■ SOURCE MATERIAL:

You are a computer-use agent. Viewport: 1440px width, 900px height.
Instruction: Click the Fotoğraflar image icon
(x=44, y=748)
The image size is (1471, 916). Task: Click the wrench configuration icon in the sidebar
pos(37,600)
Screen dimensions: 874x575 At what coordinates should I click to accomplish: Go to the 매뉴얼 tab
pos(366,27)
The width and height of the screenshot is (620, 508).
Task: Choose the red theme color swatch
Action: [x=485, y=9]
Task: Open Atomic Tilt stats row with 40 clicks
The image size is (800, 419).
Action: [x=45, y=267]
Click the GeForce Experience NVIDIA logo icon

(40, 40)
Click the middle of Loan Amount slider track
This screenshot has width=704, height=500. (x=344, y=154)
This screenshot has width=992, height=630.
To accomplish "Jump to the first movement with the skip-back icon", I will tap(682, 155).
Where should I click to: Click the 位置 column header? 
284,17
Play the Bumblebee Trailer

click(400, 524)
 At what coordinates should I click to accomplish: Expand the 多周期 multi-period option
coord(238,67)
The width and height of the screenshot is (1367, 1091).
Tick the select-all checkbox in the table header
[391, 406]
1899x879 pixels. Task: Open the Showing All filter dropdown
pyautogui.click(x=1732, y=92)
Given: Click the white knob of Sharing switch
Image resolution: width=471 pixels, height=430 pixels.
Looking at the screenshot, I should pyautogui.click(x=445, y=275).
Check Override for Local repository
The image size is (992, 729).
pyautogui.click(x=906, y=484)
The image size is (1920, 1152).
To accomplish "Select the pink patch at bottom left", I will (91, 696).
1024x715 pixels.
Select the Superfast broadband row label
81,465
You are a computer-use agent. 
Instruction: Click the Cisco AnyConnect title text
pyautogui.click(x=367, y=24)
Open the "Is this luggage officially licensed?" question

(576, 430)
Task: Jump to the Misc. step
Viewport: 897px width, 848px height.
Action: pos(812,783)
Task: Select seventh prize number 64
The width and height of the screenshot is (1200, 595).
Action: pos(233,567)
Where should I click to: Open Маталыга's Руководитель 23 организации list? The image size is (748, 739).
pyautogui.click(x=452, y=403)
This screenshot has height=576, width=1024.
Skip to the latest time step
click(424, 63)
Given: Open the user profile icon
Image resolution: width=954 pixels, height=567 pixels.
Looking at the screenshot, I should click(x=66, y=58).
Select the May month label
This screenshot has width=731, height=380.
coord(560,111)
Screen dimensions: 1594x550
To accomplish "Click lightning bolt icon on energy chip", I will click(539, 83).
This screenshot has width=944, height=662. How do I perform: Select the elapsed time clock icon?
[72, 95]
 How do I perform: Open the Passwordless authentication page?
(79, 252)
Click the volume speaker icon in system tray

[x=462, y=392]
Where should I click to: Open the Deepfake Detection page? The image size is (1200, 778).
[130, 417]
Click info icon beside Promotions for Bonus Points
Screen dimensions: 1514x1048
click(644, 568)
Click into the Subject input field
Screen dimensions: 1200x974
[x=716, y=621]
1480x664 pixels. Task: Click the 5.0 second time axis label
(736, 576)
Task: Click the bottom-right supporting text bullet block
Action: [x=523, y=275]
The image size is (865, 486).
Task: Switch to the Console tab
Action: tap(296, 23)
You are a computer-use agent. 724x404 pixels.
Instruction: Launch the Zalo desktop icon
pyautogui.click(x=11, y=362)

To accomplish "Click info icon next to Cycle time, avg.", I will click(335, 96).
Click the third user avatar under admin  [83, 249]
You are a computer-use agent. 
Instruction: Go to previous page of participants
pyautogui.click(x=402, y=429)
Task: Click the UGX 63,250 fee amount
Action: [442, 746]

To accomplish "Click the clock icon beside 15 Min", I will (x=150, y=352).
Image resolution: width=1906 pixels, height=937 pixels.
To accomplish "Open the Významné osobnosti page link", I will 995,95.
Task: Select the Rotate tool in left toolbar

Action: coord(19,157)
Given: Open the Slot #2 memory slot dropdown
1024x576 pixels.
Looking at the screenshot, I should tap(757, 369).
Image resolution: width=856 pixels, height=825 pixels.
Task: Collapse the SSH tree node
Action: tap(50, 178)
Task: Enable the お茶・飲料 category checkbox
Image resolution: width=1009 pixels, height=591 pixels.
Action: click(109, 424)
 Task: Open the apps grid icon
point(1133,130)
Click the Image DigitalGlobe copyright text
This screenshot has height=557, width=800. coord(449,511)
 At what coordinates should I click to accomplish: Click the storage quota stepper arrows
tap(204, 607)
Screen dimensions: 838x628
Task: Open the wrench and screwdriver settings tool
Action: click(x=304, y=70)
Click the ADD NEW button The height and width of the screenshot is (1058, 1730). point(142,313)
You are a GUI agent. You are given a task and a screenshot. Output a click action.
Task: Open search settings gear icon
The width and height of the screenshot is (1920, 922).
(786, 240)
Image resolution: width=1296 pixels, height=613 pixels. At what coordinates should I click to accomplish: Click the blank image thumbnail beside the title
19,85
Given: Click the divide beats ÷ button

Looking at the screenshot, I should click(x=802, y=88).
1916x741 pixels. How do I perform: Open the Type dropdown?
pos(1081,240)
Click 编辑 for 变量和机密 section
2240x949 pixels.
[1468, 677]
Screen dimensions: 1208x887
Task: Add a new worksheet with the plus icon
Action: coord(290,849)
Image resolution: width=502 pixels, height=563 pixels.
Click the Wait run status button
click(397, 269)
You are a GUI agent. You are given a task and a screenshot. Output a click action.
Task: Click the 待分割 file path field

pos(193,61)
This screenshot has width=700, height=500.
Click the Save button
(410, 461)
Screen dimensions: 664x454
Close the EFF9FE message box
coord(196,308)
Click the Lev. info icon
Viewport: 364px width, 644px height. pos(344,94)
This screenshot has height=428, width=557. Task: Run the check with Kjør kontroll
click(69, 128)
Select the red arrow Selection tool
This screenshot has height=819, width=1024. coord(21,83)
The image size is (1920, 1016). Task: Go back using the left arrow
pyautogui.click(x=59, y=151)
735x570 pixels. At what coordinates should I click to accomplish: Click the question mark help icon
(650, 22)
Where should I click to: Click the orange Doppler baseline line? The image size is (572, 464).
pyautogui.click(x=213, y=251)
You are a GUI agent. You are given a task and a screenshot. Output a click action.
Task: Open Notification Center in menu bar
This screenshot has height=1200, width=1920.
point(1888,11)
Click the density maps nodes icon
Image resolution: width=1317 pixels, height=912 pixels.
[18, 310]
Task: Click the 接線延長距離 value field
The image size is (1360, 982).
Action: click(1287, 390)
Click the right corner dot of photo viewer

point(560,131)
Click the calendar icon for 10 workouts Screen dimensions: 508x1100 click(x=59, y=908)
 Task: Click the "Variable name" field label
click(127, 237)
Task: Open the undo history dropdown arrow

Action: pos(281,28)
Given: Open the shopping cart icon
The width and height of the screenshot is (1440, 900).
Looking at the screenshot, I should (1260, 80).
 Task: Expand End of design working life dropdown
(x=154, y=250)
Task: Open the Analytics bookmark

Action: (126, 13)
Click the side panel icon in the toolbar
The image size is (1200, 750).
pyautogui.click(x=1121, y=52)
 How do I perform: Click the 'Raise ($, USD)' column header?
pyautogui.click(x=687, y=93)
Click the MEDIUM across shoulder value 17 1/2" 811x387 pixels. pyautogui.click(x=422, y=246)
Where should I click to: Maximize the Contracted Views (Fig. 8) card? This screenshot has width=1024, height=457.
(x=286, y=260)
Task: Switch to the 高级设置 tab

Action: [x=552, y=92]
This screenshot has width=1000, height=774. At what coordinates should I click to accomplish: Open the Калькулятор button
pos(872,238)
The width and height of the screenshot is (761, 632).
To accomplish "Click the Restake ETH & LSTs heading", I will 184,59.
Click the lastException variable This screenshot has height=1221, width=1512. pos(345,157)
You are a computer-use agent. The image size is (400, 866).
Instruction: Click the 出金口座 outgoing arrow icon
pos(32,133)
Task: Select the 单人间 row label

■ DIRECTIONS FOR THIS TASK:
From the records above, copy only the lines starting with the line that holds "1024x576 pixels." and going on through the line that holds "Task: Enable the お茶・飲料 category checkbox", exactly as written.

■ TASK SOLUTION:
1024x576 pixels.
Looking at the screenshot, I should tap(757, 369).
Image resolution: width=856 pixels, height=825 pixels.
Task: Collapse the SSH tree node
Action: tap(50, 178)
Task: Enable the お茶・飲料 category checkbox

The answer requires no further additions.